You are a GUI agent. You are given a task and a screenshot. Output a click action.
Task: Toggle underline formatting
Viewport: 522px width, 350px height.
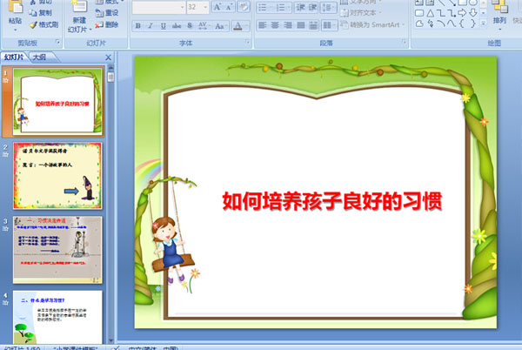coord(164,25)
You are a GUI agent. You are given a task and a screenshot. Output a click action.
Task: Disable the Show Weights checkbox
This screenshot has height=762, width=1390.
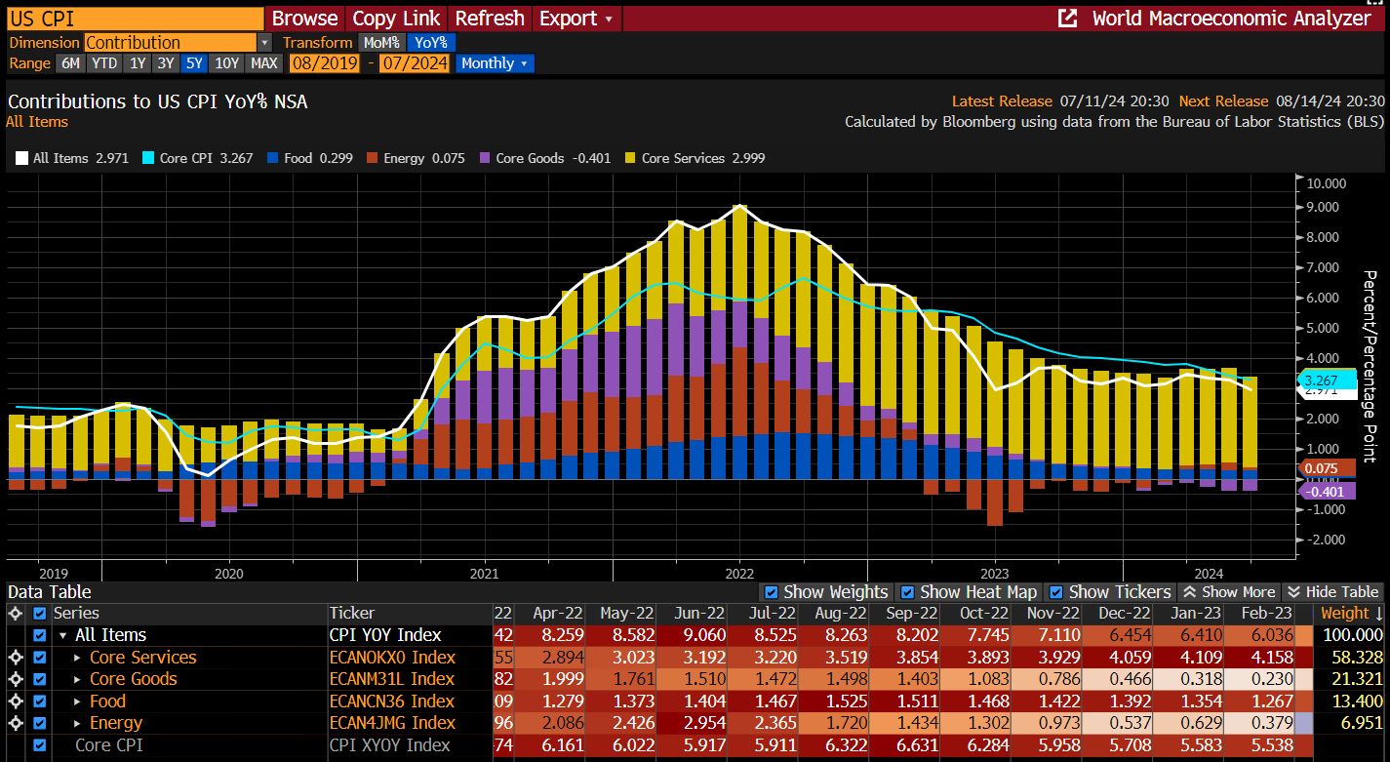click(772, 592)
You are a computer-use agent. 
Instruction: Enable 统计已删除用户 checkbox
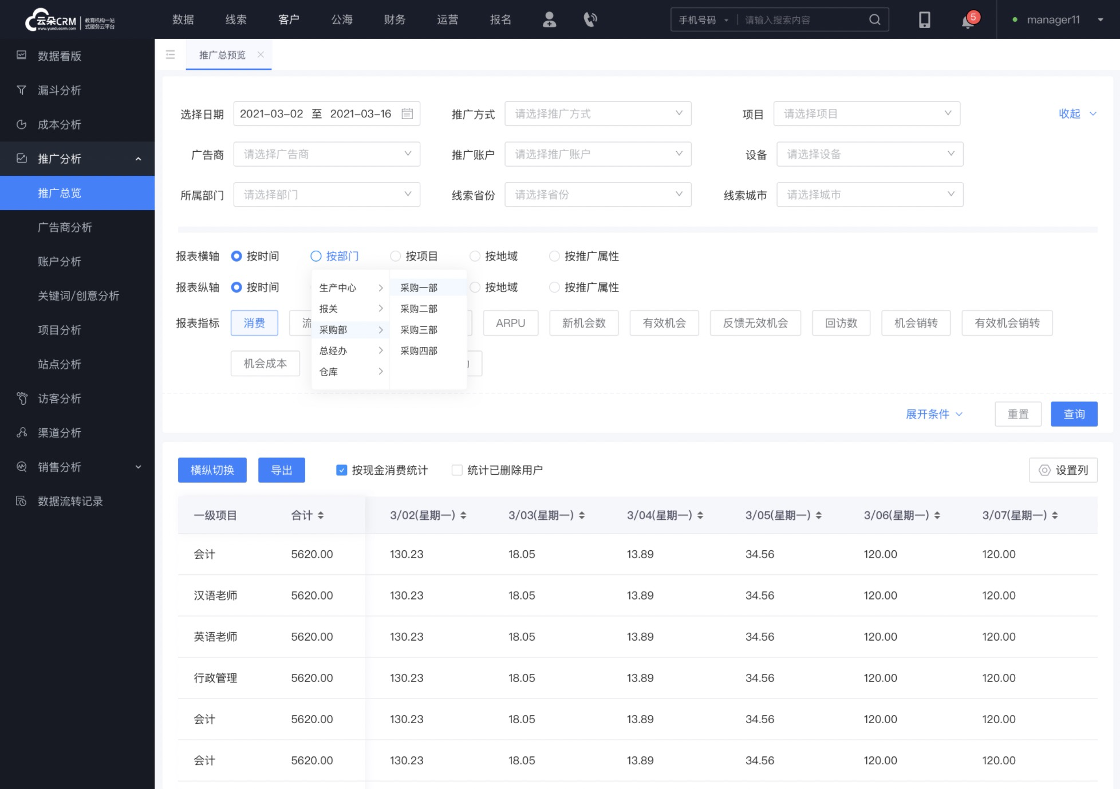(456, 470)
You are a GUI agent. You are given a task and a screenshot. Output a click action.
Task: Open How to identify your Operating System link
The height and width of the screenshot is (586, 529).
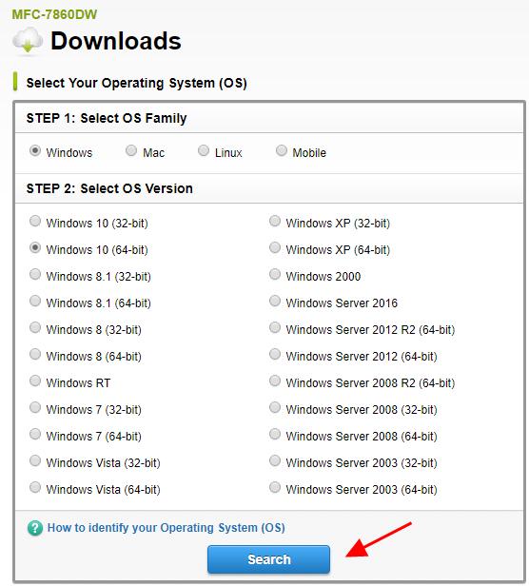pos(166,528)

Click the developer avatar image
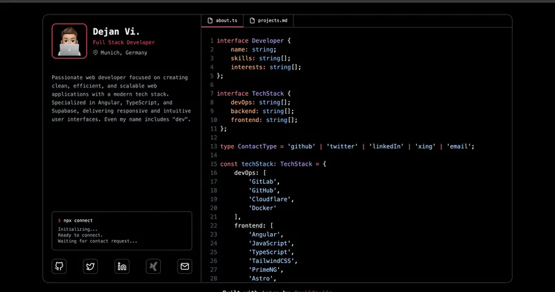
══════════
Please rewrite all the records above with "GUI agent" renamed to "interface agent" everywhere, changing nothing else, and leave the pictures out of the answer.

* **WRITTEN RESPONSE**:
You are a interface agent. You are given a task and a screenshot. Output a click action.
Task: Toggle underline formatting
Viewport: 522px width, 350px height.
coord(164,25)
You are a interface agent. You are given a task and a screenshot. Output a click action.
Task: Disable the Show Weights checkbox
This screenshot has height=762, width=1390.
click(772, 592)
You are a computer-use agent. 
Instruction: Enable 统计已删除用户 checkbox
(456, 470)
You are a interface agent. You are given a task and a screenshot. Output a click action.
Task: Open How to identify your Operating System link
The height and width of the screenshot is (586, 529).
pos(166,528)

Click the developer avatar image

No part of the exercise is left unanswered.